The public works team ditched the paper-based system and implemented Cartegraph in December of 2014. They quickly realized the value of the water utility software when—a few weeks after going live—a sanitary sewer overflowed near a high school running track.
This time, Cartegraph facilitated immediate action. “It was our very first work order,” says Steach. The team used Cartegraph for iPad to log every task—from the initial response to the CCTV inspection to the cleanup and repair. Meanwhile, supervisors were able to track progress in real-time from the office. “It was good to be able to see everything graphically on screen and know everything got handled; nothing was forgotten in the shuffle of paperwork.”
This was the second occurrence within the year, raising several questions: why did it happen again? Had proper repairs been made? Was it the ongoing impact of an industrial contributor upstream? Further investigation revealed that some of the follow-up work on the first overflow had been delayed in the stacks of tasks waiting to be prioritized.
Once the job was completed, Steach could easily pull a report showing that the work order entailed 26 tasks at a cost of $6,727. “Upper management can see the true cost of following up on every item,” she says. “It’s interesting for the field crews to know the exact value of their time and efforts too.
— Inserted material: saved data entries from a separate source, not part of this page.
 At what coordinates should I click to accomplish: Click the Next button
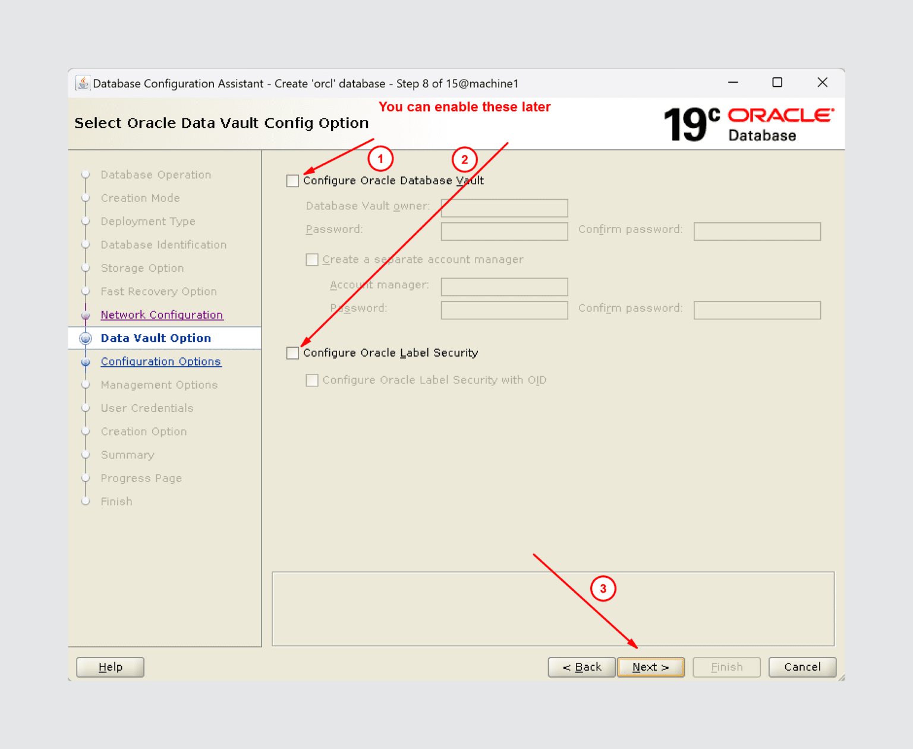click(650, 667)
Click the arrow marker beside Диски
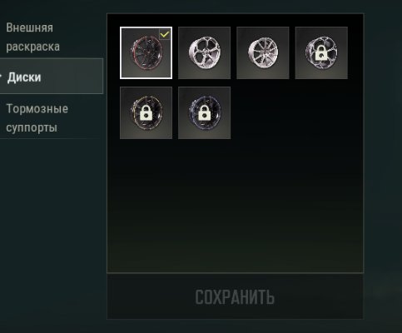402x333 pixels. point(1,76)

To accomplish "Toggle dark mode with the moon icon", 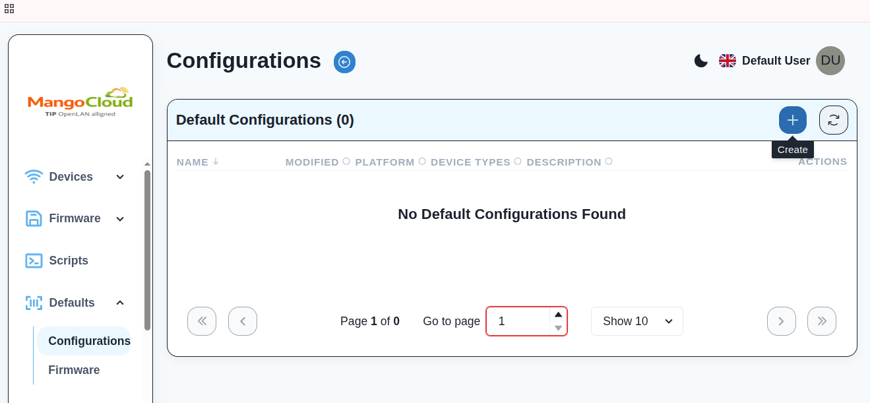I will (700, 60).
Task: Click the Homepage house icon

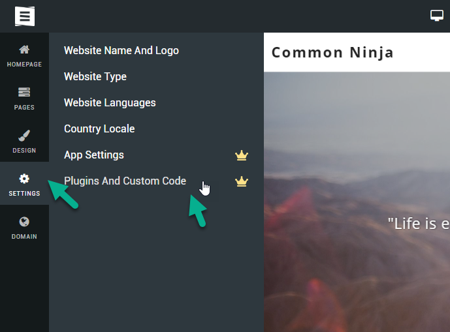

They’ve never had access to that information before.”
In less than a year of using Cartegraph, Kingsport’s wastewater department is seeing positive results across the board.
Time saved. “Using the iPads has really streamlined the information exchange in the morning and afternoon process,” Steach says. “It used to take a half an hour or more to hand out daily assignments. Now, the crews come in, the foremen already have their tasks lined up in the iPads, and they’re off.”
Simplified scheduling. Real-time data allows foremen to monitor progress throughout the day and schedule upcoming work without repeated phone calls. At the end of the day, they don’t need to wade through piles of reports or rely on remembering details of conversations. All tasks are entered into the system so nothing is forgotten.
Accurate, up-to-date mapping. The process of marking revisions on paper and passing it off to get updated in the computer is no longer necessary. With the connection between Cartegraph and ArcGIS, corrections can be made from out in the field when the inaccuracies are discovered.
Quick-reference data. Managers have data at their fingertips for budgeting, managing workloads, and other activities. For a conference presentation, Steach quickly pulled the average cost per foot of sewer line for cleaning and for CCTV. It’s also easy to look up production numbers and evaluate efficiencies for making decisions about performing work in-house or contracting it out, she says.
Field worker engagement. When they encounter an issue on the job, field workers can use the iPads to check the asset history, see exactly what work has already been done, and more quickly identify the cause. Steach notes that with a better understanding of the bigger picture crews can provide valued input, leading them to take ownership of the process and create tasks themselves. “I’ve seen good changes in a lot of people. They’re honestly excited about it.”
Planning future work. Instead of being tossed onto a growing paper stack, lower priority jobs can be scheduled into available slots. “We’ve laid out work in some cases for a year or two,” says Steach. “We also have some tasks on recurring work orders so we don’t need to recreate them all the time.” The next step will be adding preventive maintenance schedules to the system.